The 15 year old laddie tells me he’s “A hundred fucking per cent,” the police are three shivering wise men around the tableau.  The patient is leaning against a rubbish bin, his legs stretched out flat in front of him.

“Mmmmurp.”   he says.

“You alright, son?”

“Mmmmmmmurp…WOWF.”

The vomit fires out parallel to his shins, striking his trainers with some force.

“Cor!”  says one of the police officers, “I’ve only ever seen that in cartoons.”

I cast my eye over his vomit, I’m something of a connoisseur, (o wad some power)

“Beans on toast?”

He beams at me.

“How did you know?”

“And vodka.”

“Mmmmurp.”

“Lots of it, too.”

From there to a 13 year old, sufficiently unconcious to warrant A&E attendance, the stench of Malibu rolling off her as she lies in a bus shelter, her thin-lipped mother taking pictures on the child’s camera-phone - “To show the little slut what she looks like.”

And I’m just on my way to check out another D&I when I find myself flagged down to a little old lady who, thanks to a ’senior driving moment’, has cut across traffic, been struck by an oncoming car and stamped on the gas, instead of the brake, putting her through a plate glass window.

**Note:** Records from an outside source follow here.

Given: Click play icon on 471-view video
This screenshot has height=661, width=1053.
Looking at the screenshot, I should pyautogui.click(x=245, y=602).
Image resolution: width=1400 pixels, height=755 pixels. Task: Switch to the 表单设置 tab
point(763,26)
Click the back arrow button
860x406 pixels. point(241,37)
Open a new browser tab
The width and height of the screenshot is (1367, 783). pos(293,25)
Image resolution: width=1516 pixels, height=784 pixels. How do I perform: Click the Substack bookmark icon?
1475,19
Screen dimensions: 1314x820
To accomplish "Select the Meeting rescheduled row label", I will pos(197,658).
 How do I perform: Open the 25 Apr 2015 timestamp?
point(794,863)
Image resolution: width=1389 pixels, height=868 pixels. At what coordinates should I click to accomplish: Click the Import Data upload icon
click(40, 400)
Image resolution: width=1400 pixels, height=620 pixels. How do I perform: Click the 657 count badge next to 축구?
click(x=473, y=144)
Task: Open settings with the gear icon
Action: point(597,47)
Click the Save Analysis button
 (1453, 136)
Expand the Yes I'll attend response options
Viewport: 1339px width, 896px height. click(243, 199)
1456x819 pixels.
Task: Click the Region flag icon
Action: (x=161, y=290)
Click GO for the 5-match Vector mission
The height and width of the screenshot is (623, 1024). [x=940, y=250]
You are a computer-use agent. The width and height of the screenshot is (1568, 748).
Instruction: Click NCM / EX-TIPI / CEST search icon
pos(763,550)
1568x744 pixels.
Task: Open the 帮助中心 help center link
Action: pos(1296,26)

I’m single crewed, working without a partner, blogging live as it happens…and it’s not even halfway through the shift yet.


Dec 19 2007

Stubble and blonde

Tag: PhotosKal @ 6:22 am

Niece N and me

NieceN’s hair and my chin.

Strange portrait, a grab shot, but I like it.


Dec 18 2007

A Festive Visitor

Tag: Journal, AmbulanceKal @ 1:31 pm

And back you came.

Seven of us standing around a grubby plastic dummy, the three pairs that went before had passed their exam, the assessor throwing hurdles against us as we struggled to resuscitate the mannequin.

The seventh medic stands alone, the group’s numbers denying her a partner; she laughs and shrugs.

“It’s not like it’s the first time.”

My colleagues on this course have all been in the job for years, some for longer than I’ve been alive. They’ve grinned and passed me the heavy lifting, I’ve joked about “knowing my place” and being “the laddie”.

Today I’m the newbie.

Cha-Cha returns with an infant resus dummy, its pale, yellow face is rubbery and blank.

“There, a single person scenario.”

We bitterly shake our heads and talk amongst ourselves.

The decision is unanimous - “prescribe diesel” - drive as fast as you can to the nearest resus room.

“Not a nice experience, as I’m sure some of you will agree.”

The room is quiet - there are no more jokes, the catcalls and comedic commentary are gone, each face studies its boots, reliving past horrors.

I can’t remember your name and barely where you came from; the details are vague in my mind without rereading the day’s events. But clear in my memory is the purple cleft of your elbow, the aunty-pinchable roll of baby fat a startling, starving violet.

You’re a merit badge I can do without.